The UN Independent International Commission of Inquiry on Syria admitted recently that because of stigmatisation and trauma, few women or their families are prepared to lodge official complaints about the sexual violence to which have been subjected, or have witnessed. However, the inaction of the UN is also causing frustration among female peace activists, and now some have come together as the “Conscience Convoy for Women” in order to highlight the plight of their sisters and children imprisoned and tortured in Syria. I should declare an interest at this stage and say that I am honoured to be among the women behind this campaign.
I have previous form when it comes to challenging Syrian brutality. Years ago, I personally visited the Syrian Embassy in London on behalf of a distraught mother and her five children to highlight the plight of a ghost prisoner who was being held in a Damascus prison. All the family wanted was a few little crumbs of information of his wellbeing and a possible prison visit.
Rather than confirm his whereabouts, the regime was more interested in finding out who had told me about his plight and how I knew his prison number and how I was able to tell them the exact location of his cell. Ten years down the line it chills me to the bone to think that even women and children are now being subjected to “the treatment” dished out in President Bashar Al-Assad’s dungeons.
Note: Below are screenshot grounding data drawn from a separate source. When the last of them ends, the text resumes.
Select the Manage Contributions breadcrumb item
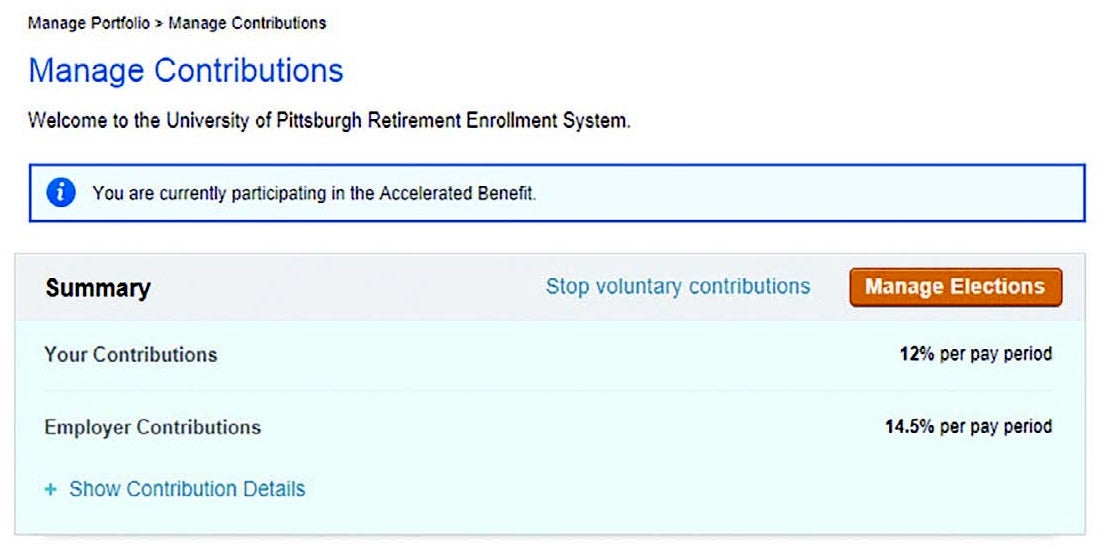 coord(245,23)
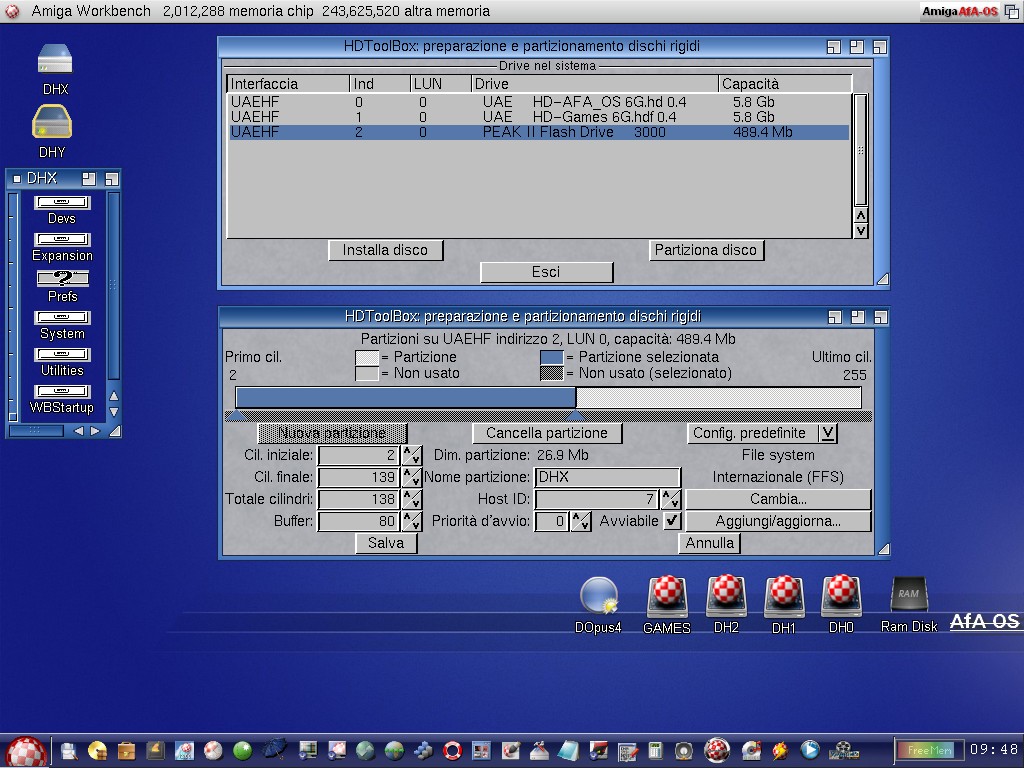Click the Nome partizione text field
The width and height of the screenshot is (1024, 768).
pos(607,477)
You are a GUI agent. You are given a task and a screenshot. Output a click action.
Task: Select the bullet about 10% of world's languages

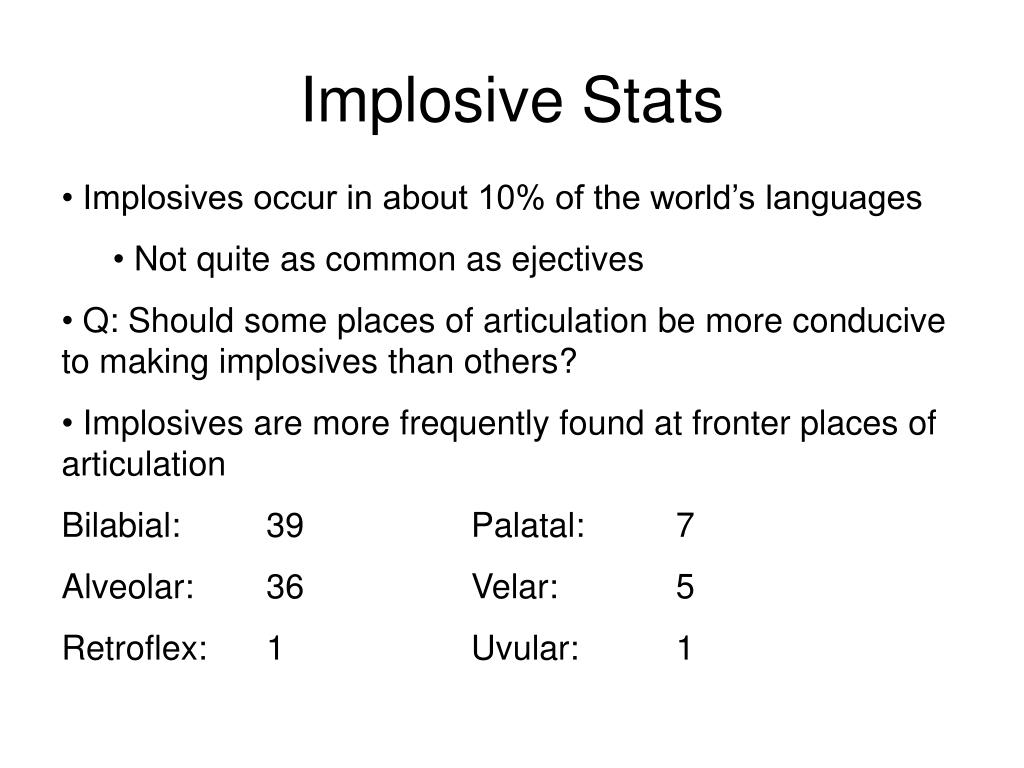point(492,198)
When the US was on good terms with the regime it used to send prisoners there to receive “the treatment” in order to gather intelligence on the never-ending War on Terror. Intelligence, by the way, which was almost certainly shared with Britain but the Westminster government would rather shell out millions in compensation and gagging orders than admit to that. Having written a book on the subject of torture and the futility of its utility, I feel sick just thinking about what his happening to the women and children incarcerated by this regime.
HOW TO HELP
The all-women convoy leaves Istanbul March 6 and will wind its way over two days to the Turkish-Syrian border passing through major towns and cities collecting more women supporters en route until we arrive at our destination on International Women’s Day. Once there we will raise our banners, placards and voices on behalf of the women who are suffering in such a brutal way: torture, rape and summary execution are no joke. If there is any humanity left in the hearts of those running one of the most brutal regimes on earth, they will release all of the women and girls into our care at the border.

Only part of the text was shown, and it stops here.